--- START ---

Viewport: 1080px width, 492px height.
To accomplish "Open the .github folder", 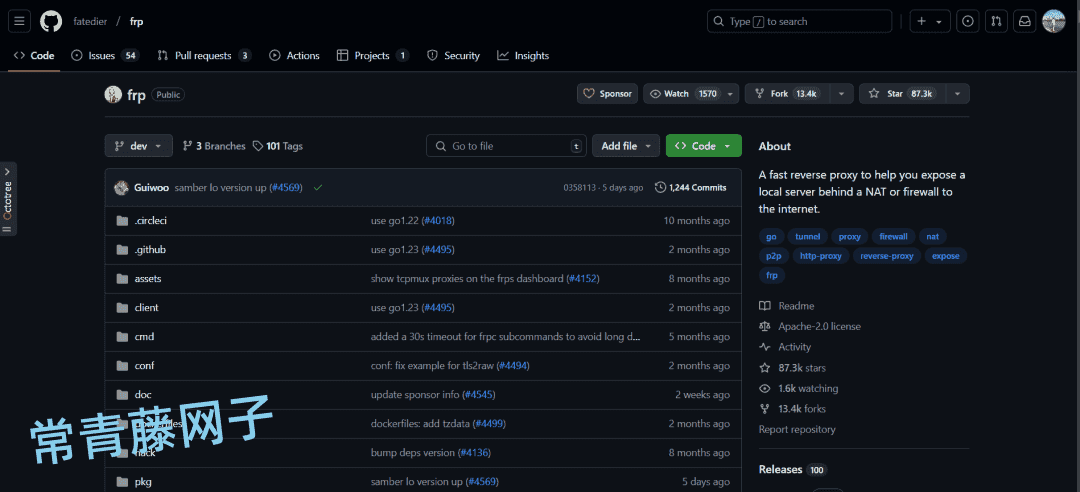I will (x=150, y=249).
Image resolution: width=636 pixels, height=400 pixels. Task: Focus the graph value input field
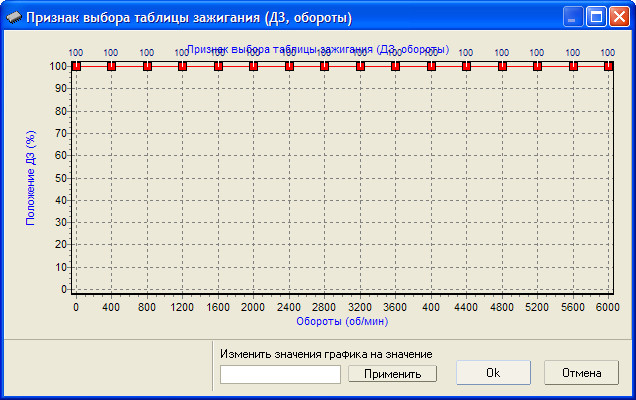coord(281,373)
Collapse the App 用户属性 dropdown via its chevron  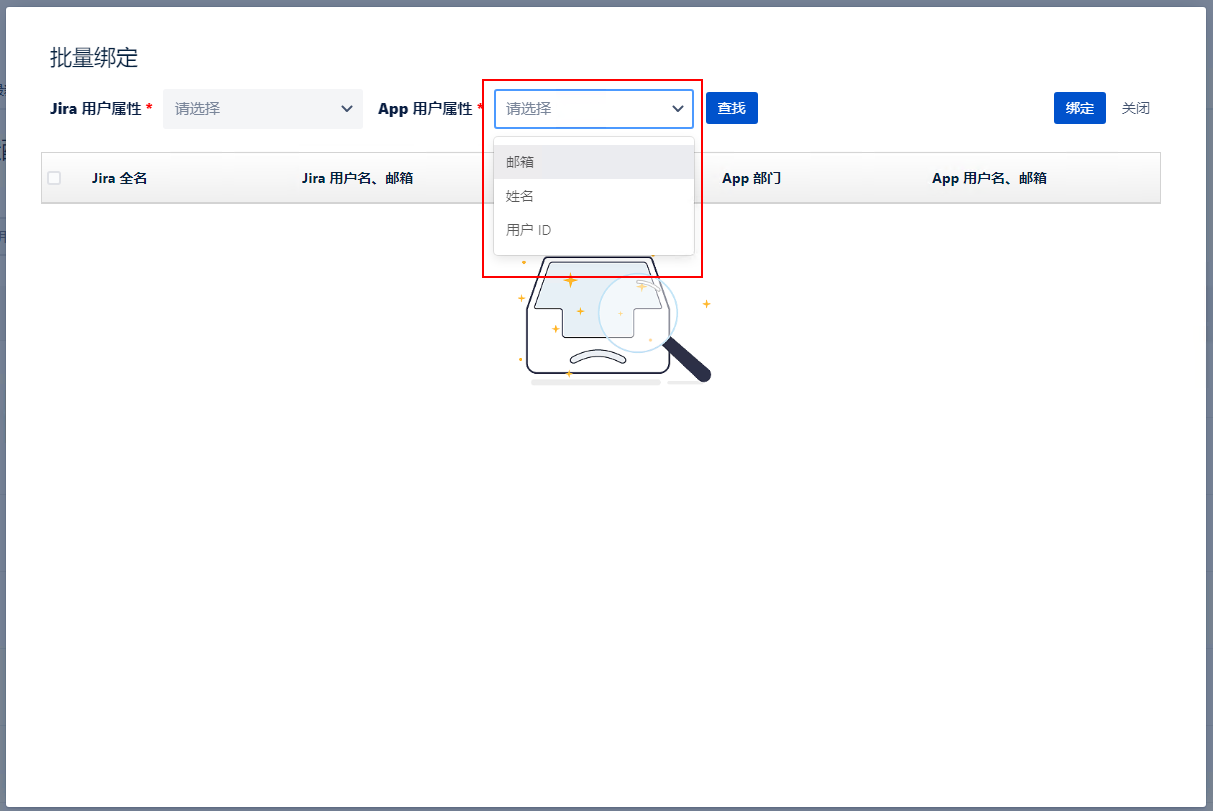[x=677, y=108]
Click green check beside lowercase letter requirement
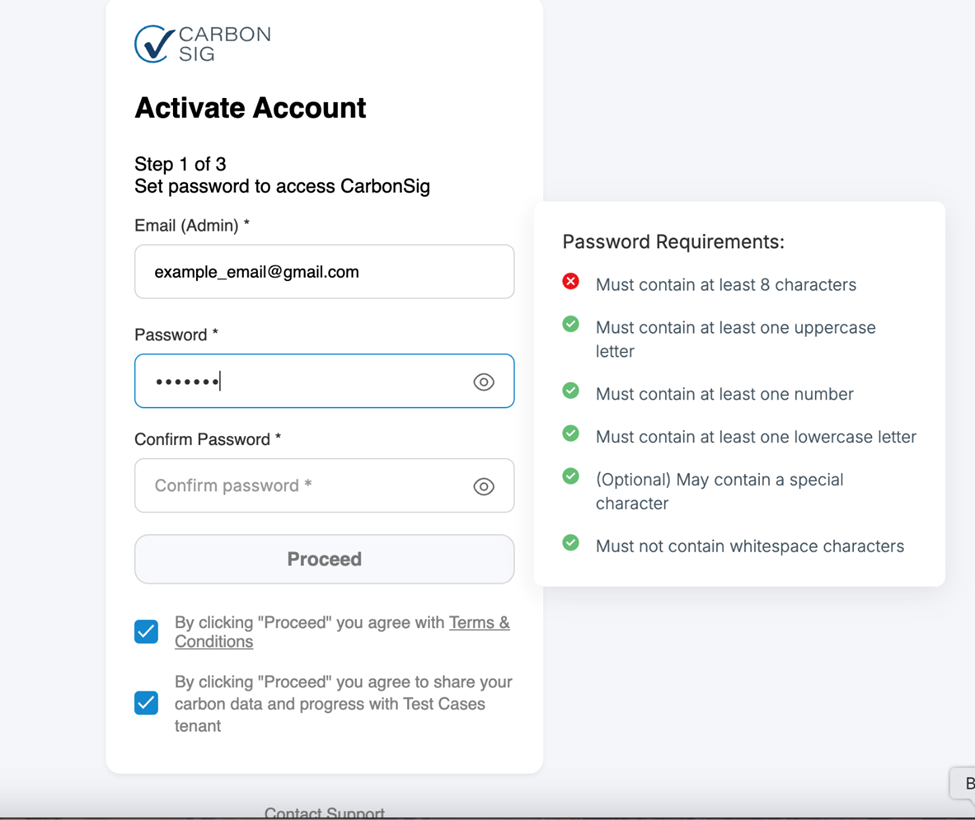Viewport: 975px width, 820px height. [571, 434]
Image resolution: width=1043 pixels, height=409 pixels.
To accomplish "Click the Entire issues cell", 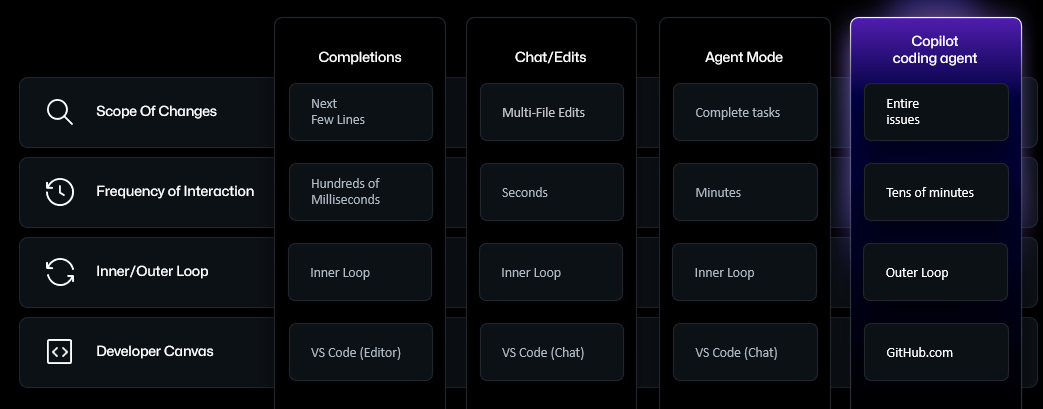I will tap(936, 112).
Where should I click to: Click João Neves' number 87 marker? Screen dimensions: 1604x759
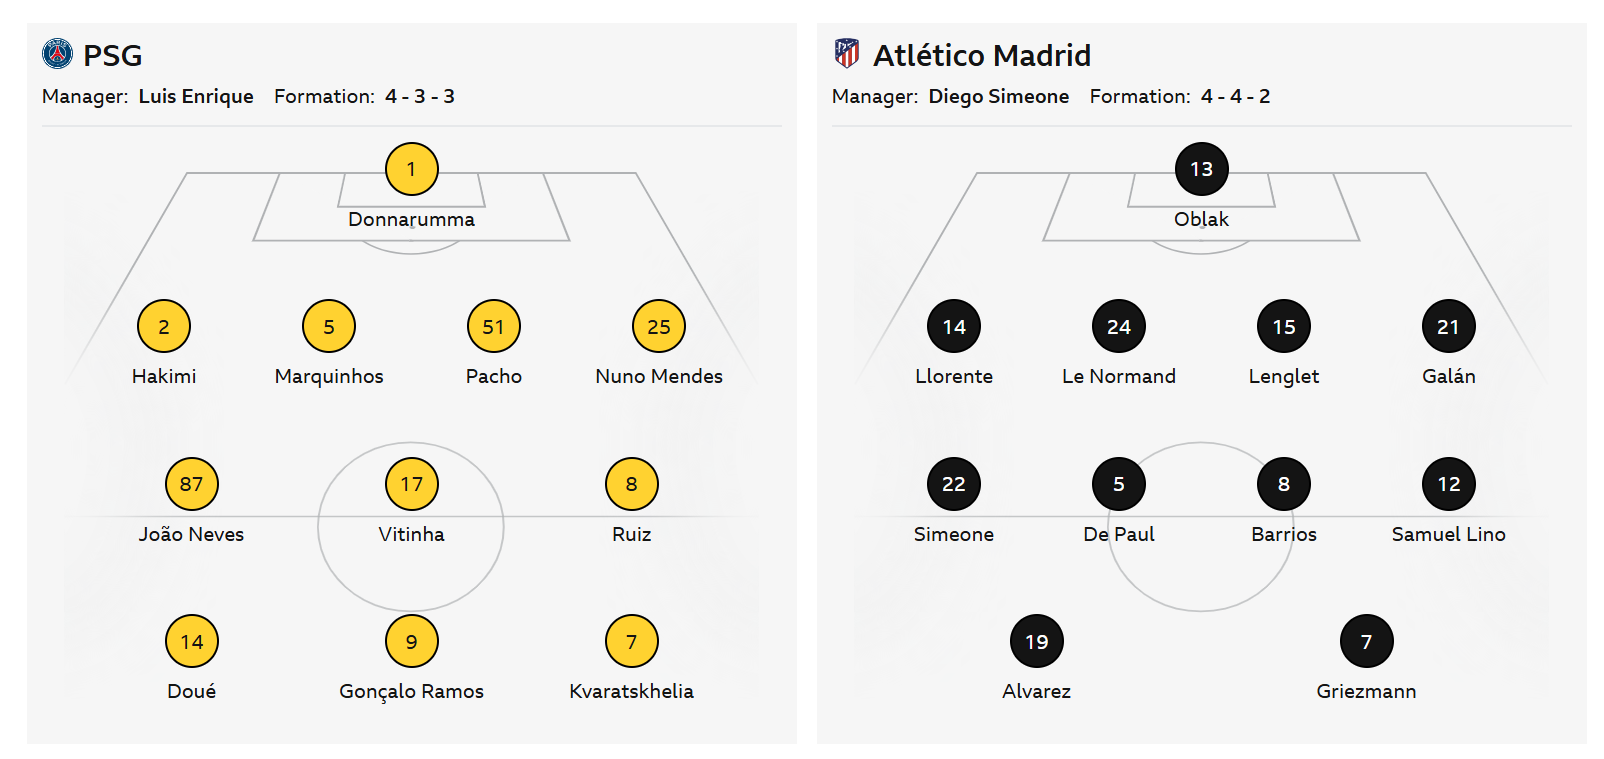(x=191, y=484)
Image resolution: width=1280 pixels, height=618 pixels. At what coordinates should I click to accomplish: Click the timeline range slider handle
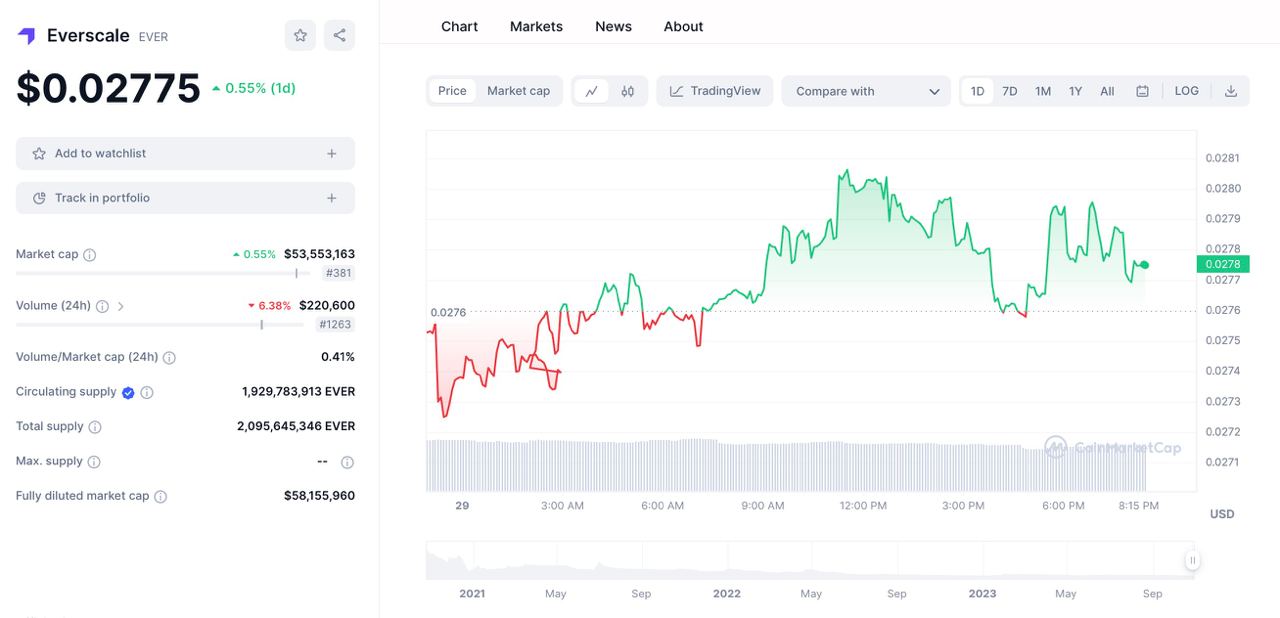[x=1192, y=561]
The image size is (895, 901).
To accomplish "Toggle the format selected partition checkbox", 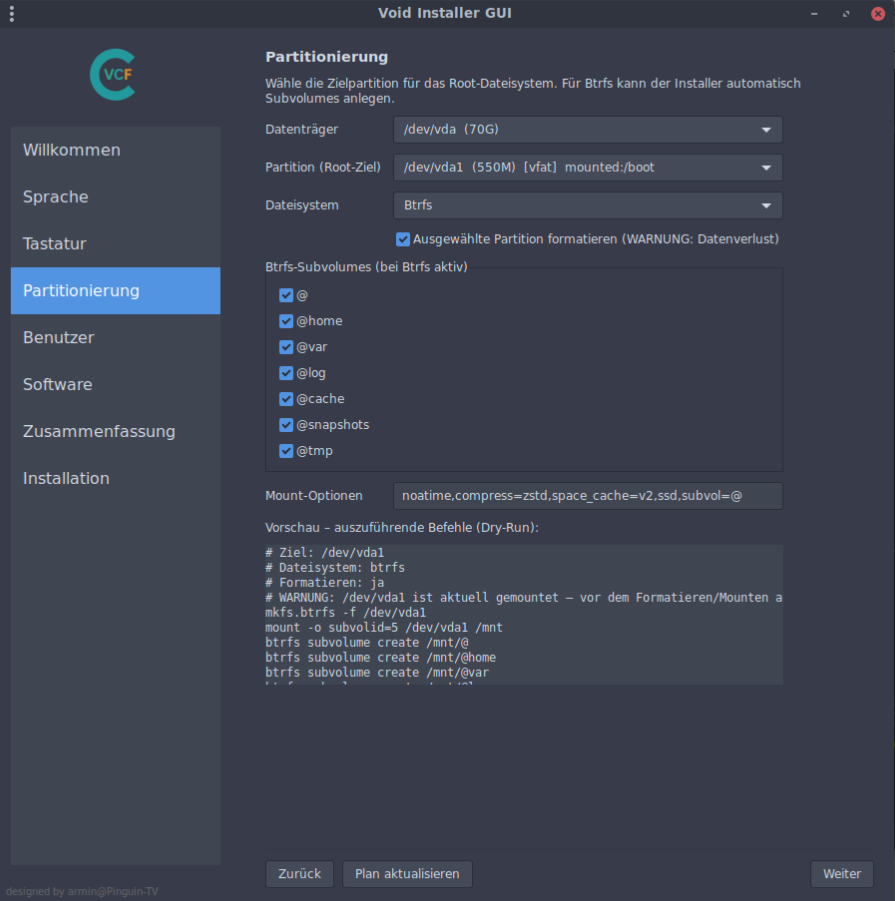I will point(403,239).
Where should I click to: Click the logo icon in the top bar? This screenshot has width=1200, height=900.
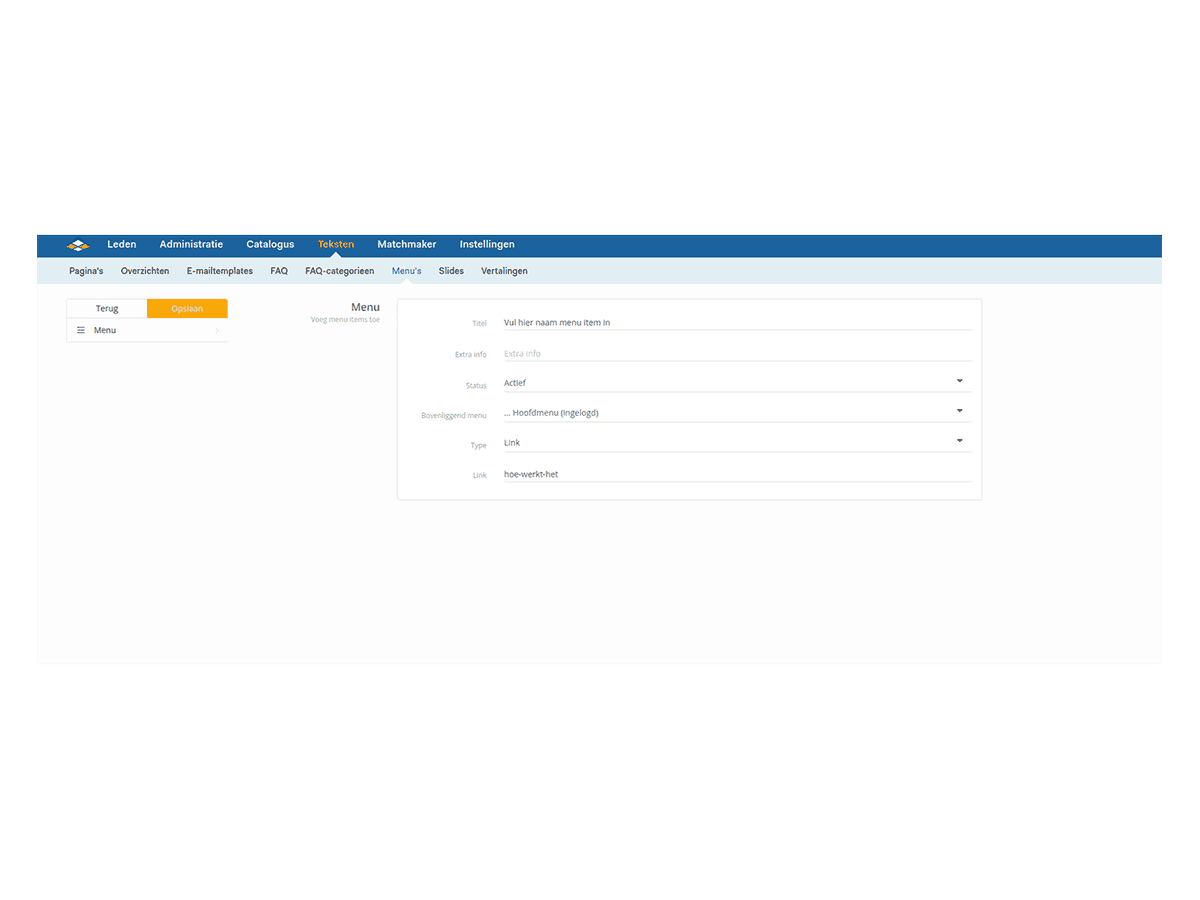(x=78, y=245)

--- END ---

### Action item
When you reach the line containing "Where should I click to: Click the" in the listing above, reproduce it and every line after it through the last, exactly; omit the pictures.

### Solution
Where should I click to: Click the logo icon in the top bar? This screenshot has width=1200, height=900.
(x=78, y=245)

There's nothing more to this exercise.